(CNSNews.com) – Former U.S. ambassador to the United Nations Nikki Haley in a weekend speech in Pennsylvania portrayed President Trump as a leader willing to do what he believes to be the right thing and to keep his word, even in the face of opposing advice and decades of precedent, citing as an example his decision to recognize Jerusalem as Israel’s capital against the counsel of most of his national security team.
As presidents of both parties had done before him, Haley said in Reading, Trump had pledged to move the U.S. Embassy in Israel to Jerusalem. Unlike them, he kept his word.
Haley said she was in the room when the Jerusalem decision was made, and of the dozen or so advisors in the discussion she was one of just three who supported the embassy move.
“So the majority of the people in his National Security Council told him not to do it, just like every president before,” she said. “And [while campaigning for the White House] he had done what every president had done before: He had promised the American people he was going to move the embassy from Tel Aviv to Jerusalem.”
“And in spite of everything, when they all said ‘the sky's going to fall, war will break out, people will die,’ he said, ‘If not me, then who? If not now, then when?’”
“And he made the call,” she recalled. “And the sky is still up there.”
Haley attributed the subsequent willingness of Arab countries like the United Arab Emirates and Bahrain to normalize relations with Israel to their recognition that with Trump they were dealing with someone who keeps his word.
“They trusted him because he kept his promise.
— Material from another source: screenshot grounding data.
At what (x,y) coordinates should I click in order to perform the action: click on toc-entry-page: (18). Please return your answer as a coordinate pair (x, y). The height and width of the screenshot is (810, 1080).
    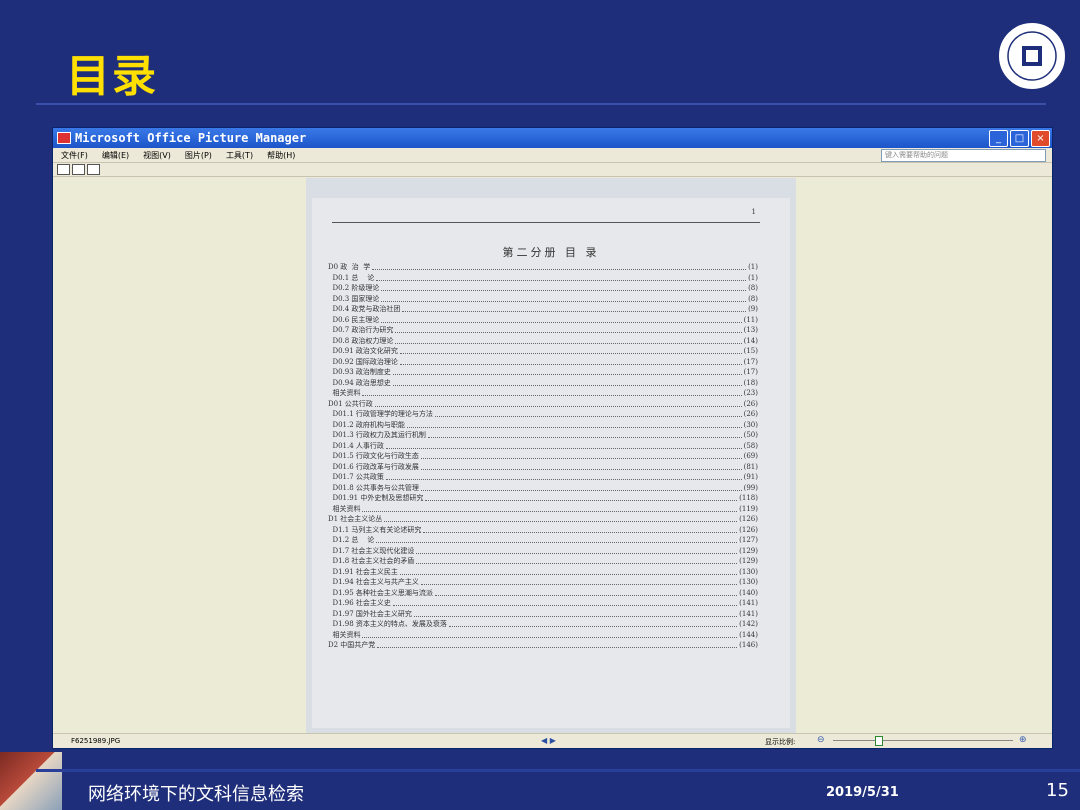
    Looking at the image, I should click on (750, 382).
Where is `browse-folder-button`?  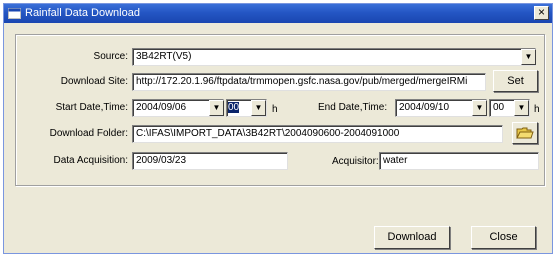 browse-folder-button is located at coordinates (525, 133).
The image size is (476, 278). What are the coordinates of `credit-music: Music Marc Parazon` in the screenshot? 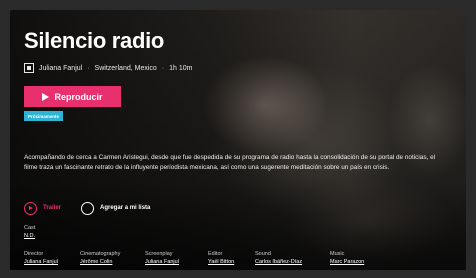 It's located at (360, 258).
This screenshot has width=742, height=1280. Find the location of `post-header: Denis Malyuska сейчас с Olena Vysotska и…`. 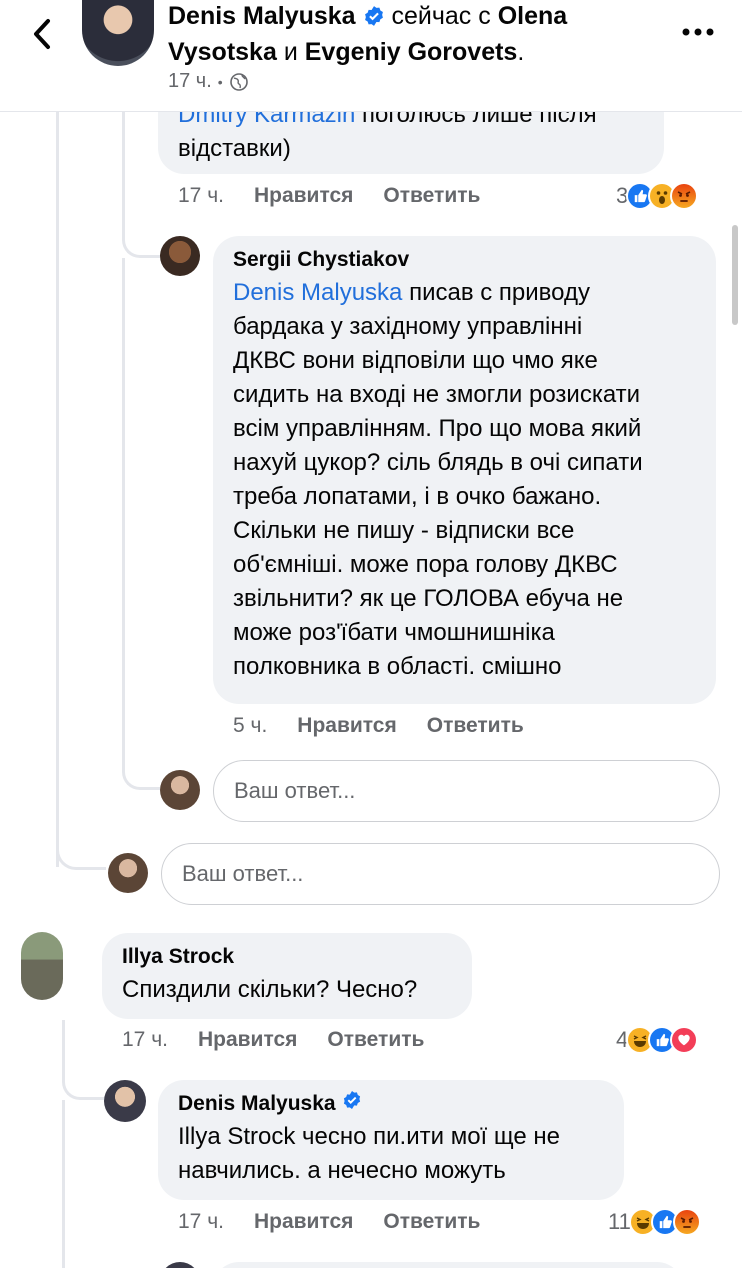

He did exactly what he said he was going to do, and they followed through.”
The U.S. Congress in 1995 passed by large margins a law recognizing Jerusalem as Israel’s capital and stating that “the United States Embassy in Israel should be established in Jerusalem no later than May 31, 1999.”
That date came and went, and President Clinton issued a six-monthly national security waiver to delay compliance. He and his successors have issued dozens more over the ensuing years.
Presidential nominees who pledged while campaigning to move the embassy if elected included Bill Clinton and George W. Bush, as well as unsuccessful candidates John McCain, Mitt Romney, Al Gore, John Kerry, and Hillary Clinton.
‘Murderers, dictators and thieves’
Haley in her remarks described Trump’s approach to the United Nations, which she characterized as a place “where murderers, dictators and thieves go to bash America – and then turn around with their hands out wanting money.”
She and her staff had compiled a book registering the percentage of time the other 192 member of the U.N. voted for or against U.S. positions, “and the last column was the amount of foreign aid that we give them.”
“I took that book and I gave it to the president,” she said. “He lost his mind. He was flipping through the pages, yelling out countries, saying I can’t believe we’re giving out countries that are saying ‘Death to America.’”
Haley said she had advised him that the U.S. should not give foreign aid based solely on recipient countries’ U.N. voting record – “but that should be one of the things that we look at. And we need to be smarter.”
Haley said the U.S. was giving a billion dollars a year to Pakistan.
“Now I’m the wife of a combat veteran. Pakistan was harboring terrorists that were trying to kill our soldiers. We don’t give that billion dollars a year in aid to Pakistan anymore,” she said. “The president took it away.”
“The president instituted a policy that we weren’t going to buy friends overseas anymore. If a country wanted to partner with us, we were going to partner with them. If a country wanted to say ‘Death to America,’ we weren’t going to pay them to try and be nice.”
Haley touched on North Korea – noting that Trump had stirred controversy by calling Kim Jong Un “little rocket man” – in his first speech to the U.N. General Assembly, in September 2017 – but was also able to reach out and tamp down a highly volatile situation.
“Not enough people are talking about the foreign policy under this president,” she said. “Because, if you look, we don’t have ballistic missiles going from North Korea every other weekend.”
“And while he may have called him a name, he also found a way to befriend him. And he calmed things down.”
“And that’s what he did with foreign policy: Every time I saw him meet with a leader, they were endeared by him,” she said. “But they knew he was serious, and they knew he was tough.”